* **Trecho do documento**
Vídeos ensaísticos, monotipias (técnica de gravura que cria uma imagem única e irrepetível) com giz de cera, pintura sobre papel e pedras e até mesmo uma poesia bordada sobre tecido compreendem as múltiplas linguagens da mostra, composta por oito obras que atribuem centralidade à pedra, tanto enquanto objeto material de intervenção artística quanto como metáfora para os temas da memória, linguagem e desconstrução.

A ideia para a exposição surgiu em 2022, quando Samy finalizou um produto para seu trabalho de conclusão do curso superior, o filme Ensaio sobre o Desastre. No processo de edição da obra, uma porção de arquivos ficou de fora do corte experimental do projeto, convertendo-se em material potencialmente aproveitável.

“Eu sempre soube que queria fazer algo maior com esse material, nesse formato de instalação”, afirma ela. “Quando surgiu o edital da galeria, acreditei que seria uma chance de fazer isso. Analisei a planta, tudo dentro da galeria, e vi que combinaria muito com o que eu queria fazer, que era inserir a questão dos vídeos, da linguagem cinematográfica, com elementos mais voltados para a instalação, como as pedras que foram inseridas e a inclusão de novos vídeos”, detalha.

Elaborada a partir do filme e igualmente inspirada por ele, a instalação trata da quebra de conceitos, definições, ideais e padrões, um impulso natural para Sah, que desde criança já se questionava a respeito da origem de algumas palavras que sempre lhe pareceram curiosas e intrigantes.

* **Material fornecido**
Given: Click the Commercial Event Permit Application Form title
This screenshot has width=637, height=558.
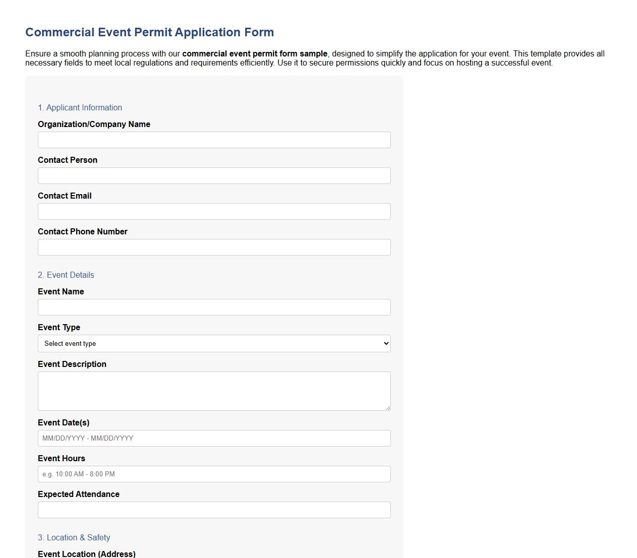Looking at the screenshot, I should [149, 32].
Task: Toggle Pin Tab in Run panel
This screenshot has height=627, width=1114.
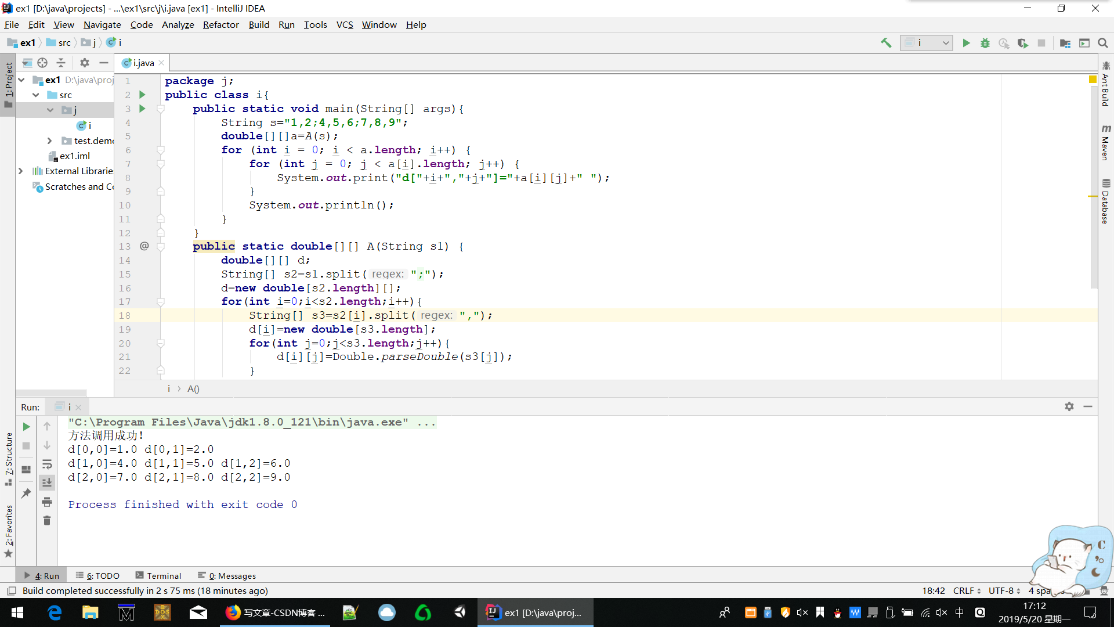Action: pyautogui.click(x=26, y=493)
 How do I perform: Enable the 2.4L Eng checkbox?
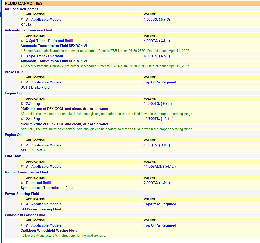[x=22, y=119]
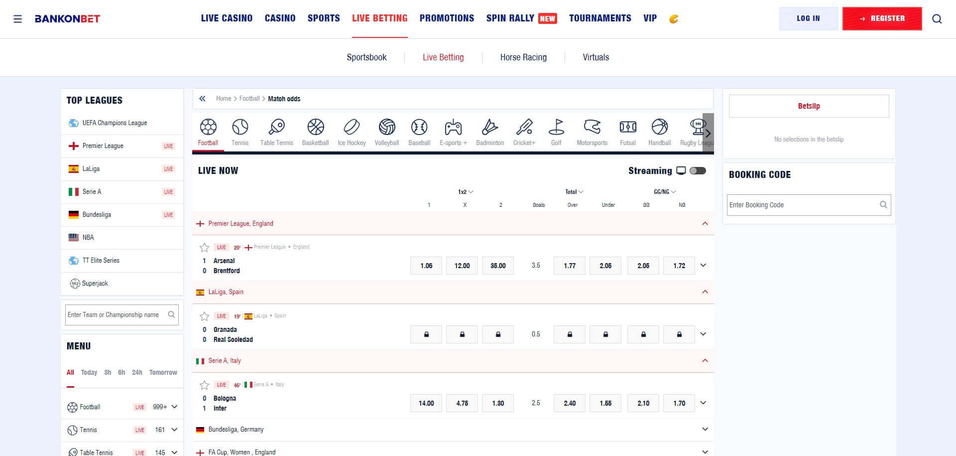The image size is (956, 456).
Task: Collapse the Premier League, England section
Action: 705,223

* **Lista de tarefas**
• a. Responda com base no trecho do documento:
(i) Quantas obras compõem a mostra?
(ii) Em que ano surgiu a ideia para a exposição?
(iii) Qual é o título do filme que Samy finalizou para o trabalho de conclusão do curso superior?
• b. Por favor, indique se cada afirmação concorda com o trecho do documento e cite as palavras exatas que decidem a resposta:
(i) A monotipia é uma técnica de gravura que cria uma imagem única.
(ii) Todos os arquivos da edição do filme entraram no corte experimental do projeto.
(iii) Sah só começou a se questionar sobre a origem de algumas palavras na vida adulta.

* **Respostas do exercício**
• a.
(i) Oito obras.
(ii) Em 2022.
(iii) Ensaio sobre o Desastre.

• b.
(i) Sim: "técnica de gravura que cria uma imagem única e irrepetível".
(ii) Não: "uma porção de arquivos ficou de fora do corte experimental do projeto".
(iii) Não: "desde criança já se questionava a respeito da origem de algumas palavras".